**Ausgewählter Textauszug**.
○ ○ ○ ○ ○ ○ ○

Kultur in Hamburg im Umbruch: Wie ging es weiter mit dem Altonaer Museum, Savoy-Kino, Polittbüro, Schilleroper und der Soulkitchen?

Mal waren es kulturpolitische Fehlentscheidungen, mal Eigeninteressen von Besitzern, Besetzern, Pächtern oder Betreibern. Die Gründe, warum eine kulturelle Institution in Hamburg ins Schlingern geriet, waren in den vergangenen Monaten vielfältig. Einige wurden ihrem Schicksal überlassen, andere wehrten sich. Manche hatten damit sogar (zeitlich begrenzten) Erfolg.

○ ○ ○ ○ ○ ○ ○

**Entnommenes Material**.
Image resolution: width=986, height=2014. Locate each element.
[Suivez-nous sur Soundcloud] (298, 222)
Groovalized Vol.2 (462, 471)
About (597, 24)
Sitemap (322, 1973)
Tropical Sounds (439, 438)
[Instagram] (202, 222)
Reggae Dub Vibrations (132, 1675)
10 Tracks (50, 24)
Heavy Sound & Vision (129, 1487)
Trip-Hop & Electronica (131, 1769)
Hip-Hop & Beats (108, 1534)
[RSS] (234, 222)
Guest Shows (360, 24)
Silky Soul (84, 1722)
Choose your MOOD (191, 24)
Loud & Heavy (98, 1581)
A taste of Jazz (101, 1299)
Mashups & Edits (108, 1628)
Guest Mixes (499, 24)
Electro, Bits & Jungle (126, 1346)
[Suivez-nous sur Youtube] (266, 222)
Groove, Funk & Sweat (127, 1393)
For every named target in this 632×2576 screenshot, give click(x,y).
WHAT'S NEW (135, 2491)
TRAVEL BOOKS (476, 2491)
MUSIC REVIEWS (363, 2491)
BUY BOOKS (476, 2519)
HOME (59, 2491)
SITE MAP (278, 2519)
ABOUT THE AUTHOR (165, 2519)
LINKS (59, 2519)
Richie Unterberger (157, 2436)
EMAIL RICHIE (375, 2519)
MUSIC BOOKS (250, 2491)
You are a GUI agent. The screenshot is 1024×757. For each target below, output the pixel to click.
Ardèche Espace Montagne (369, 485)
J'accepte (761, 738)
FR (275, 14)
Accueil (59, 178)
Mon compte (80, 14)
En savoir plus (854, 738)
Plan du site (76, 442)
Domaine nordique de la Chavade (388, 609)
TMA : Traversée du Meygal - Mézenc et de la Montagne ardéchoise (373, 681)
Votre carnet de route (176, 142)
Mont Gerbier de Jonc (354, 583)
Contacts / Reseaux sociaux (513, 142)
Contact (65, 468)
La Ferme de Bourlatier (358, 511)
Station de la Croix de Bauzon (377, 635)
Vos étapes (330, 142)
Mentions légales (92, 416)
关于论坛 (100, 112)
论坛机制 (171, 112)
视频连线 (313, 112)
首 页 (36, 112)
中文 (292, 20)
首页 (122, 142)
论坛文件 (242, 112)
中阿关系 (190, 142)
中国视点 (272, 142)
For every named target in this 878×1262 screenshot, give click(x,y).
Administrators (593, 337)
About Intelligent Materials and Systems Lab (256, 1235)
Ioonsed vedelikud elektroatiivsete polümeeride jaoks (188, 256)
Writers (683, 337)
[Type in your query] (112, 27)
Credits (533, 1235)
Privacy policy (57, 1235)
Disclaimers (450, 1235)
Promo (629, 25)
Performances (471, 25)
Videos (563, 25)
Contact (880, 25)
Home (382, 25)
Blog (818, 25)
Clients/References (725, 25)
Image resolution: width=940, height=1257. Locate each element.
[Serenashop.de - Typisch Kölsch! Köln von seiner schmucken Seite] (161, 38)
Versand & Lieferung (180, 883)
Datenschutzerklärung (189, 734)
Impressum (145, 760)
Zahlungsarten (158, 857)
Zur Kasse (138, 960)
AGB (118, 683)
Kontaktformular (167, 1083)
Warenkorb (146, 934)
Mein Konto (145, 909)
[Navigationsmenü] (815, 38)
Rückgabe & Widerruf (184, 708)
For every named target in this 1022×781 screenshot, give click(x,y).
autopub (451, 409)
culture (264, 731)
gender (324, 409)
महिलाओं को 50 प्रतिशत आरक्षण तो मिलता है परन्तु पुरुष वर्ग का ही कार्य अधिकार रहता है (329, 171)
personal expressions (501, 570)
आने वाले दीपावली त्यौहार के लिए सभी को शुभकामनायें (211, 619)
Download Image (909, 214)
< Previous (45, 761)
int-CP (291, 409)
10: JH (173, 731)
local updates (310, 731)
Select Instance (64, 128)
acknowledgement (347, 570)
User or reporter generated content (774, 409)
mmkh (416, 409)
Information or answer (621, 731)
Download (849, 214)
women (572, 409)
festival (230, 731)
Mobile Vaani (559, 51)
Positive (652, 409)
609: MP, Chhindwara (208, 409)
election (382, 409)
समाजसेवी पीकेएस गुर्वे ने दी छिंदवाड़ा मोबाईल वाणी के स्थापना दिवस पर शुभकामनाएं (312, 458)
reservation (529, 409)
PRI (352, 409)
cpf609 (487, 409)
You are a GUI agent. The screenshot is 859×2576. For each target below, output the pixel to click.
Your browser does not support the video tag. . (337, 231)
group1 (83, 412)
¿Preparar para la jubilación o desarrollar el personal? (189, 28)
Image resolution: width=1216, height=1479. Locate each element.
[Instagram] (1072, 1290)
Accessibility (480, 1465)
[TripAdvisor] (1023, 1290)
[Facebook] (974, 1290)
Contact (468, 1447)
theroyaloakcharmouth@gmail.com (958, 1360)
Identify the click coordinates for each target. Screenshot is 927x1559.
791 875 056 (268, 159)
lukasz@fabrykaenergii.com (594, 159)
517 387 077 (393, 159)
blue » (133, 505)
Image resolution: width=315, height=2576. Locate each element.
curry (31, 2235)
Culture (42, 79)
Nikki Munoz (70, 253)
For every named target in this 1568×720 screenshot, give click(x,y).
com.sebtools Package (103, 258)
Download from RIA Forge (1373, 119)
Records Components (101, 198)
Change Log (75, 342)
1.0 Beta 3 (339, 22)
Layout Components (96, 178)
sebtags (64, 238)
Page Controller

○ ○ ○ ○ ○ ○ ○

**Arbeitsaufträge**.
#1 Nenne alle Kultureinrichtungen, die in der Überschrift des Textes zur Hamburger Kultur namentlich aufgeführt werden.
#2 Schreibe den Abschnitt des Textes zur Hamburger Kultur zwischen „Kultur in Hamburg“ und „(zeitlich begrenzten) Erfolg.“, beides eingeschlossen, erneut ab und ändere dabei „Monaten“ in „Jahren“.
Die Datensätze stammen aus einer anderen Quelle.

**Musterlösungen**.
#1 Altonaer Museum, Savoy-Kino, Polittbüro, Schilleroper, Soulkitchen

#2
Kultur in Hamburg im Umbruch: Wie ging es weiter mit dem Altonaer Museum, Savoy-Kino, Polittbüro, Schilleroper und der Soulkitchen?

Mal waren es kulturpolitische Fehlentscheidungen, mal Eigeninteressen von Besitzern, Besetzern, Pächtern oder Betreibern. Die Gründe, warum eine kulturelle Institution in Hamburg ins Schlingern geriet, waren in den vergangenen Jahren vielfältig. Einige wurden ihrem Schicksal überlassen, andere wehrten sich. Manche hatten damit sogar (zeitlich begrenzten) Erfolg.